_DAFTAR TUGAS_.
a: Dalam teks tentang tafsir al-Razi, dengan dua nama apa lagi tafsir ini dikenal?
b: Ringkaslah paragraf yang diawali "Lepas dari polemik di atas" dalam teks tentang tafsir al-Razi tanpa menghilangkan fakta pokoknya.
c: Tuliskan lanjutan teks tentang tafsir al-Razi, dimulai setelah kalimat terakhirnya.

_TEKS HALAMAN_.
:::

1. Biografi al-Razi |
2. Tafsir al-Razi dalam Mafatih al-Ghaib dan metodenya |
Tafsir
ini juga dikenal sebagai Tafsîr al-Kabîr atau Tafsîr ar-Râzi. Umumnya
dipercaya bahwa al-Razi meninggal sebelum menyelesaikannya. Tafsir itu
diselesaikan oleh salah satu muridnya, yang telah mengikuti metodologi
dan idiom pendahulunya, sedemikian tepatnya sehingga tidak dapat
dibedakan gaya keduanya , karena itu para ahli berbeda pendapat mengenai
tempat yang ditinggalkan al-Razi dan mana yang dilanjutkan muridanya
atau bahkan ada satu atau dua orang murid yang menyelesaikannya .
Lepas
dari polemik di atas, ini adalah salah satu kitab tafsir dengan
menggunakan metode tahlili bi al-ra’yi yang paling komprehensif, karena
menjelaskan seluruh ayat al-Qur’an. Dalam tafsirnya sang pengarang
terlihat berusaha menangkap substansi (ruh) makna yang terkandung dalam
teks al-Qur’an. Beliau (al-Razi) menggunakan ilmu-ilmu humaniora untuk
menggapai tujuan (tafsir)-nya, yaitu menetapkan keistimewaan akal dan
ilmu di hadapan al-Qur’an, membersihkan dari kerancuan pikiran dan
kedangkalan akal, serta menegaskan kebenaran riwayat (teks) dengan
kedalaman fikiran”.

:::

_DATA MENTAH_.
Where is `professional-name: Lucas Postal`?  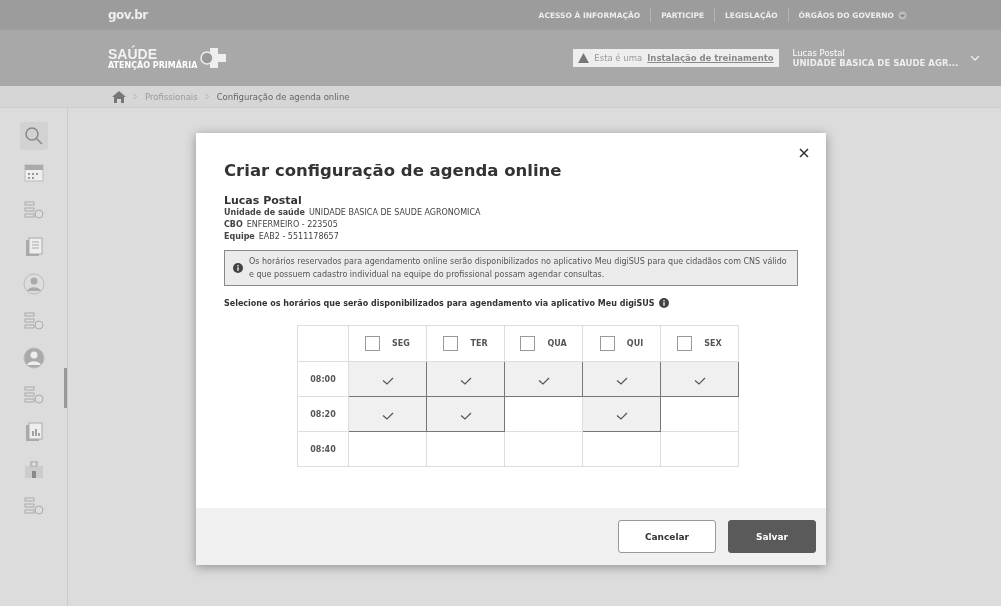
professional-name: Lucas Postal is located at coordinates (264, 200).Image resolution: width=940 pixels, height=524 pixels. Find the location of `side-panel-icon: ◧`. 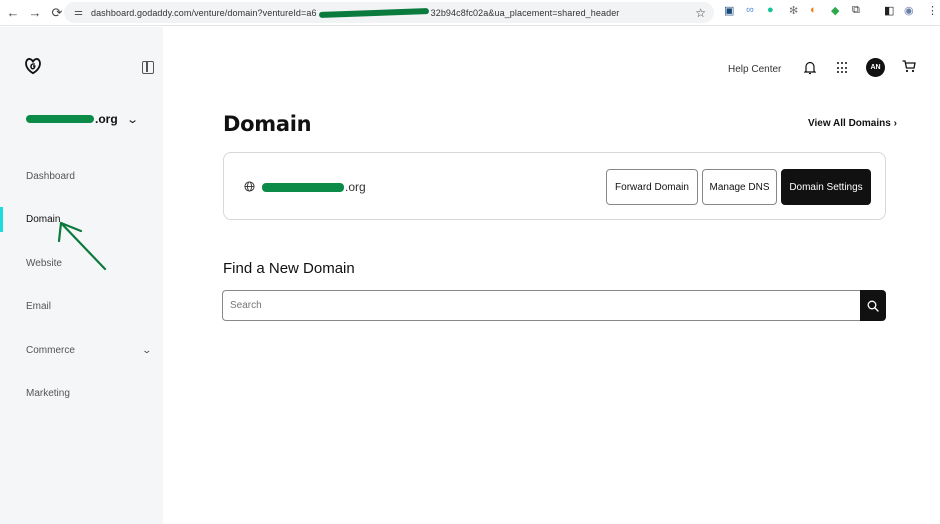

:::

_JAWABAN BERURUTAN_.
a: Tafsîr al-Kabîr dan Tafsîr ar-Râzi.

b: Kitab ini termasuk tafsir bermetode tahlili bi al-ra’yi yang paling komprehensif karena menjelaskan seluruh ayat al-Qur’an. Al-Razi berupaya menangkap substansi (ruh) makna teks al-Qur’an. Ia memakai ilmu-ilmu humaniora untuk tiga tujuan. Pertama, menetapkan keistimewaan akal dan ilmu di hadapan al-Qur’an. Kedua, membersihkan kerancuan pikiran dan kedangkalan akal. Ketiga, menegaskan kebenaran riwayat (teks) dengan kedalaman pikiran.

c:
Adapun
maksud dari tafsir ini dan segala uraiannya, antara lain: Pertama,
menjaga dan membersihkan al-Qur’an beserta segala isinya dari
kecenderungan-kecenderungan yang rasional, tetapi justru dengan itu
diupayakan bisa memperkuat keyakinan terhadapnya (al-Qur’an); Kedua,
pada sisi lain, al-Razi meyakini pembuktian eksistensi Allah dengan dua
hal, yaitu “bukti terlihat” dalam bentuk wujud kebendaan dan kehidupan,
serta “bukti terbaca” dalam bentuk al-Qur’an al-Karim. Apabila kita
merenungi hal yang pertama secara mendalam, maka kita akan semakin
memahami hal yang kedua, menurutnya lebih lanjut. Karena itu, dia
merelevansikan antara keyakinan ilmiah dengan kebenaran ilmiah dalam
tafsirnya. Ketiga, al-Razi ingin menegaskan bahwa sesungguhnya studi
balaghah dan pemikiran bisa dijadikan sebagai materi tafsir, serta
digunakan untuk menakwil ayat-ayat al-Qur’an, selama berdasarkan
kaidah-kaidah madzhab yang jelas, yaitu Ahlus Sunnah wal Jama’ah .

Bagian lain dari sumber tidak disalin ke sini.